((
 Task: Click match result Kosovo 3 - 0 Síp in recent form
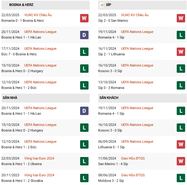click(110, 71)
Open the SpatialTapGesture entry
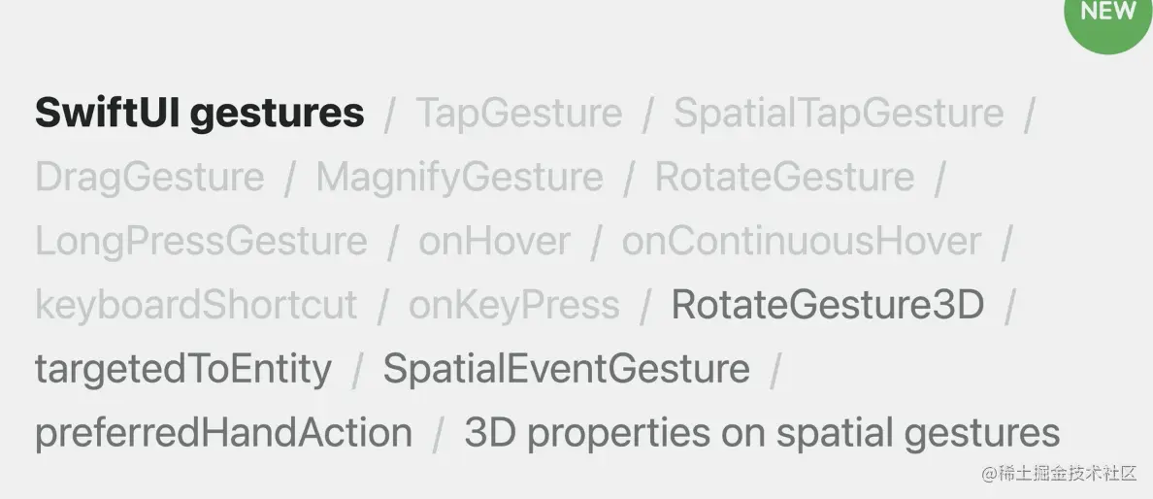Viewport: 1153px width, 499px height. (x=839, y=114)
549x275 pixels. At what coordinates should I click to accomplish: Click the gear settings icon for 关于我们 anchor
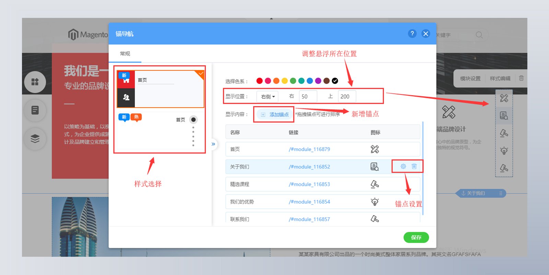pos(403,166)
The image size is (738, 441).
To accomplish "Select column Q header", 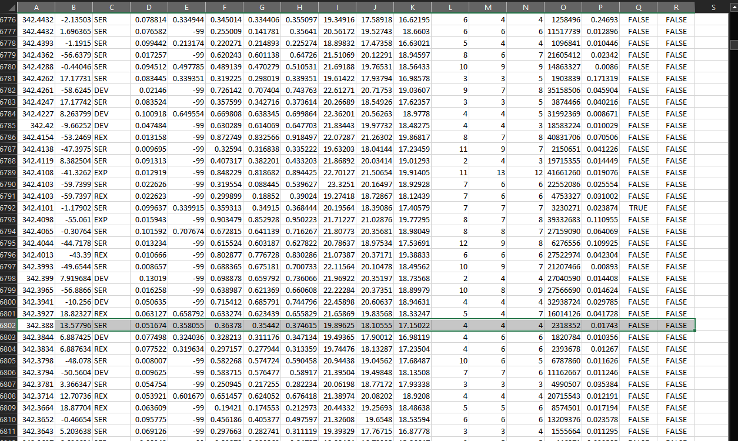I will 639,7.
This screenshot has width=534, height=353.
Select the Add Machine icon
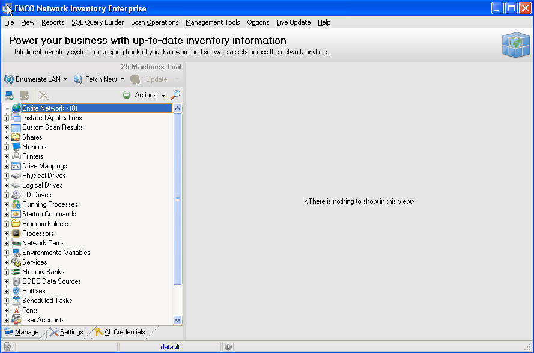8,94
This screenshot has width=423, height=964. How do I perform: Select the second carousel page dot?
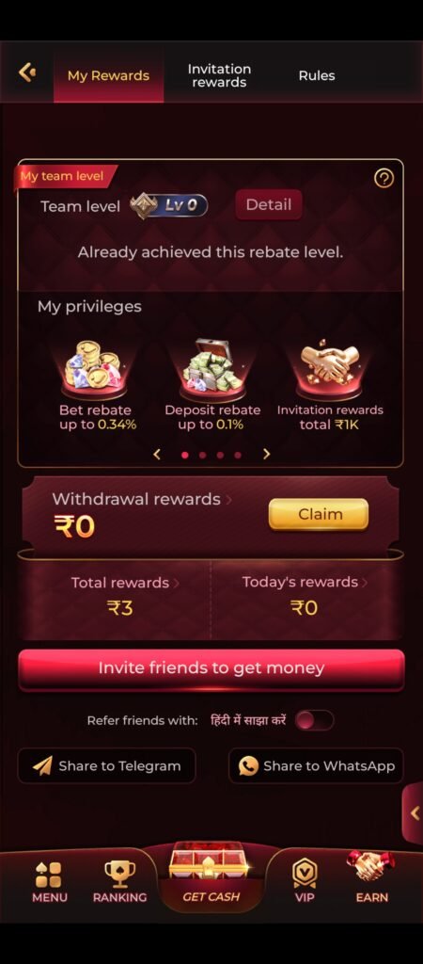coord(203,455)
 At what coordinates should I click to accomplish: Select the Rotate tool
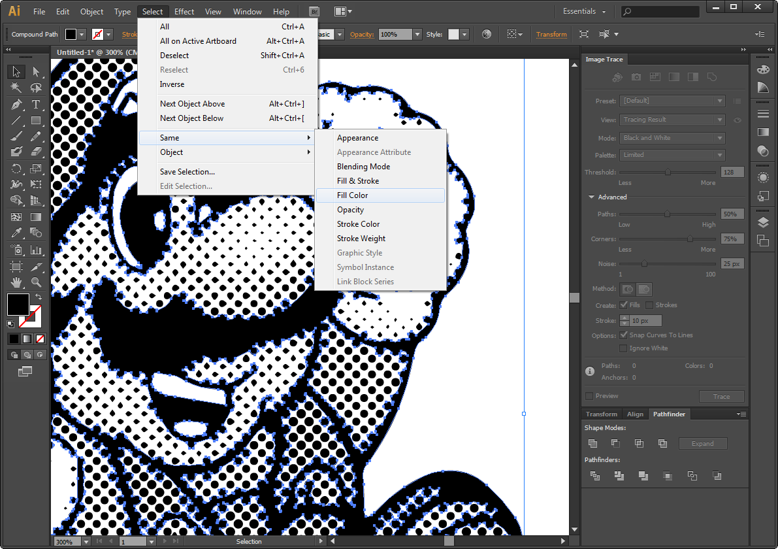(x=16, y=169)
))
((
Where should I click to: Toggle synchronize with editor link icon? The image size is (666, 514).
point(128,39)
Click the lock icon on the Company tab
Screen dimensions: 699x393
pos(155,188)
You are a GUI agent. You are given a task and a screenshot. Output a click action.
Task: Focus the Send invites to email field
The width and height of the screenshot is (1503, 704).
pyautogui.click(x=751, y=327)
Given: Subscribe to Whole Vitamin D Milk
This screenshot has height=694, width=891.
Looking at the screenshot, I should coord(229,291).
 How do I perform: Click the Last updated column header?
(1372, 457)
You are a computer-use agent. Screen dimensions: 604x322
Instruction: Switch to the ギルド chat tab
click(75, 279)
))
Search the entries for the word "agent" and gather every line where it appears.

FINISHED EXERCISE:
You are a GUI agent. You are given a task and a screenshot. Output a click action.
You are a computer-use agent. Screen dimensions: 604x322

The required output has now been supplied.